**EXERCISE DESCRIPTION:**
Each entry that follows should be written again verbatim.
___
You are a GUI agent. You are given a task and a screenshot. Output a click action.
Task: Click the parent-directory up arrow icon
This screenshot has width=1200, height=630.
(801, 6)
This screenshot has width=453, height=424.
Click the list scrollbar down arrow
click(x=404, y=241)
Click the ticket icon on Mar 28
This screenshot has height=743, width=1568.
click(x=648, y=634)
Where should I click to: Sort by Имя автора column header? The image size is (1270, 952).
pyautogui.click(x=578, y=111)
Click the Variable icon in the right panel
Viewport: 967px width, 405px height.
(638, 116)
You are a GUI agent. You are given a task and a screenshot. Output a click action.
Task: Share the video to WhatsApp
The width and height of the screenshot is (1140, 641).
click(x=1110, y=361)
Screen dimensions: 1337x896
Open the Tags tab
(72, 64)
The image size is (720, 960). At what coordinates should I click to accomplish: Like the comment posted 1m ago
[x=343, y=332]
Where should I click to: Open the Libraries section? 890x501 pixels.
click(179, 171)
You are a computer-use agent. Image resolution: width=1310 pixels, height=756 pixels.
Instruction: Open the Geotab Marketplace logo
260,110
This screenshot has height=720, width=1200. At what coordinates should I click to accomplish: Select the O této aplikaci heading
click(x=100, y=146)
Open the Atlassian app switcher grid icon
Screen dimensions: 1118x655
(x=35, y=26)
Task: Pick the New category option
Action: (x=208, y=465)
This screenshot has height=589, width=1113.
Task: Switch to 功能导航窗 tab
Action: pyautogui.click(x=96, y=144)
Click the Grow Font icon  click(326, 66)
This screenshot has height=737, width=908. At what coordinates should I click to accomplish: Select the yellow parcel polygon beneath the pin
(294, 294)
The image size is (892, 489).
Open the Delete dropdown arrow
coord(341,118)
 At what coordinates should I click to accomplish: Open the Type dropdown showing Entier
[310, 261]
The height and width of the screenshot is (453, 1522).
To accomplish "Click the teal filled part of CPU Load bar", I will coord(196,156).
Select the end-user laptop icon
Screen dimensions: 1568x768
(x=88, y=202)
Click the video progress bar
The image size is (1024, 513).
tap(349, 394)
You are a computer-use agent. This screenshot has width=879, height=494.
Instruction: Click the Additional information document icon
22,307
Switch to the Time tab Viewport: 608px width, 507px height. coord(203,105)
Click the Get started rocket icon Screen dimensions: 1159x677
___
**RESPONSE AREA:**
You are a GUI agent. You are given a task and a screenshot. Output a click action.
Task: Click the parent-directory up arrow icon
This screenshot has width=1200, height=630.
(801, 6)
This screenshot has width=453, height=424.
Click the list scrollbar down arrow
click(x=404, y=241)
Click the ticket icon on Mar 28
This screenshot has height=743, width=1568.
click(x=648, y=634)
Where should I click to: Sort by Имя автора column header? The image size is (1270, 952).
pyautogui.click(x=578, y=111)
Click the Variable icon in the right panel
Viewport: 967px width, 405px height.
(638, 116)
You are a GUI agent. You are given a task and a screenshot. Output a click action.
Task: Share the video to WhatsApp
The width and height of the screenshot is (1140, 641).
click(x=1110, y=361)
Screen dimensions: 1337x896
Open the Tags tab
(72, 64)
The image size is (720, 960). At what coordinates should I click to accomplish: Like the comment posted 1m ago
[x=343, y=332]
Where should I click to: Open the Libraries section? 890x501 pixels.
click(179, 171)
You are a computer-use agent. Image resolution: width=1310 pixels, height=756 pixels.
Instruction: Open the Geotab Marketplace logo
260,110
This screenshot has height=720, width=1200. At what coordinates should I click to accomplish: Select the O této aplikaci heading
click(x=100, y=146)
Open the Atlassian app switcher grid icon
Screen dimensions: 1118x655
(x=35, y=26)
Task: Pick the New category option
Action: (x=208, y=465)
This screenshot has height=589, width=1113.
Task: Switch to 功能导航窗 tab
Action: pyautogui.click(x=96, y=144)
Click the Grow Font icon  click(326, 66)
This screenshot has height=737, width=908. At what coordinates should I click to accomplish: Select the yellow parcel polygon beneath the pin
(294, 294)
The image size is (892, 489).
Open the Delete dropdown arrow
coord(341,118)
 At what coordinates should I click to accomplish: Open the Type dropdown showing Entier
[310, 261]
The height and width of the screenshot is (453, 1522).
To accomplish "Click the teal filled part of CPU Load bar", I will coord(196,156).
Select the end-user laptop icon
Screen dimensions: 1568x768
(x=88, y=202)
Click the video progress bar
The image size is (1024, 513).
tap(349, 394)
You are a computer-use agent. This screenshot has width=879, height=494.
Instruction: Click the Additional information document icon
22,307
Switch to the Time tab Viewport: 608px width, 507px height. coord(203,105)
Click the Get started rocket icon Screen dimensions: 1159x677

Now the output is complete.